In 2008, I became the first person I know of to transfer from Santa Monica College, an urban community college with a student population of 34,000, to Amherst College, an elite, private institution of 1,800 students. At the time, I didn’t grasp the significance of that step. As a low-income, first-generation college student who had neither a high-school diploma nor GED, my gaining admission to Amherst was the result not just of perseverance, but also of luck.

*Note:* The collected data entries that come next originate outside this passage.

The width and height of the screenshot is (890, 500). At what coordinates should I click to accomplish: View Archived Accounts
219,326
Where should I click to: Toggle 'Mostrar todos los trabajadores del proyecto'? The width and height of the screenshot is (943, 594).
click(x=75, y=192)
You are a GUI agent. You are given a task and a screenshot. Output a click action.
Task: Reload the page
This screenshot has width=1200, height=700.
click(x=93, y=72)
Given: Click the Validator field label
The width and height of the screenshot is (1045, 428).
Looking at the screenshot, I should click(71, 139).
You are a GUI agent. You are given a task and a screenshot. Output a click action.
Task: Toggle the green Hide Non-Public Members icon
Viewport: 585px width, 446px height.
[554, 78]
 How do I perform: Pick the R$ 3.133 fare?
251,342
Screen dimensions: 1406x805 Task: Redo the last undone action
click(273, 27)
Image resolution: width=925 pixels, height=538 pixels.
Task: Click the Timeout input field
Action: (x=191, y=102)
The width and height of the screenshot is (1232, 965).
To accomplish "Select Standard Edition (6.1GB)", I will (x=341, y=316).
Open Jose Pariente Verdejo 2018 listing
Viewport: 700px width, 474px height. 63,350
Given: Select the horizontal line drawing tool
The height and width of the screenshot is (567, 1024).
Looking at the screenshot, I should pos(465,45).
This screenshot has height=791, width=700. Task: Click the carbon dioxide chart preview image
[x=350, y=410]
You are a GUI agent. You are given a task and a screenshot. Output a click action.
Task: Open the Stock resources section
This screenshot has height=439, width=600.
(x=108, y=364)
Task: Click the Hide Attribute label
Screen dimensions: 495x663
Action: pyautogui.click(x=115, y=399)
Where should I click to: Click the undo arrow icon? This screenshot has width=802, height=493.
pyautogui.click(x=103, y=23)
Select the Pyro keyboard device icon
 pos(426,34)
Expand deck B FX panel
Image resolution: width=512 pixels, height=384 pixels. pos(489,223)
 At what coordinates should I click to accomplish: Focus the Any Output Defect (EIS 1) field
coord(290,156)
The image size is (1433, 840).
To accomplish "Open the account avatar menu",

Institutions of higher education are broadly viewed as engines of social mobility. But economic stratification among students attending different types of colleges is limiting that role. Wealthy students outnumber poor ones at the most selective colleges by 14 to one. A similar but reverse pattern holds true for the least selective colleges, including community colleges, which enroll 45 percent of all undergraduates in the nation. And while student completion rates are very high at selective universities, they can be abysmally low at community colleges. Hence, many colleges are simply not the engines of social mobility they could be.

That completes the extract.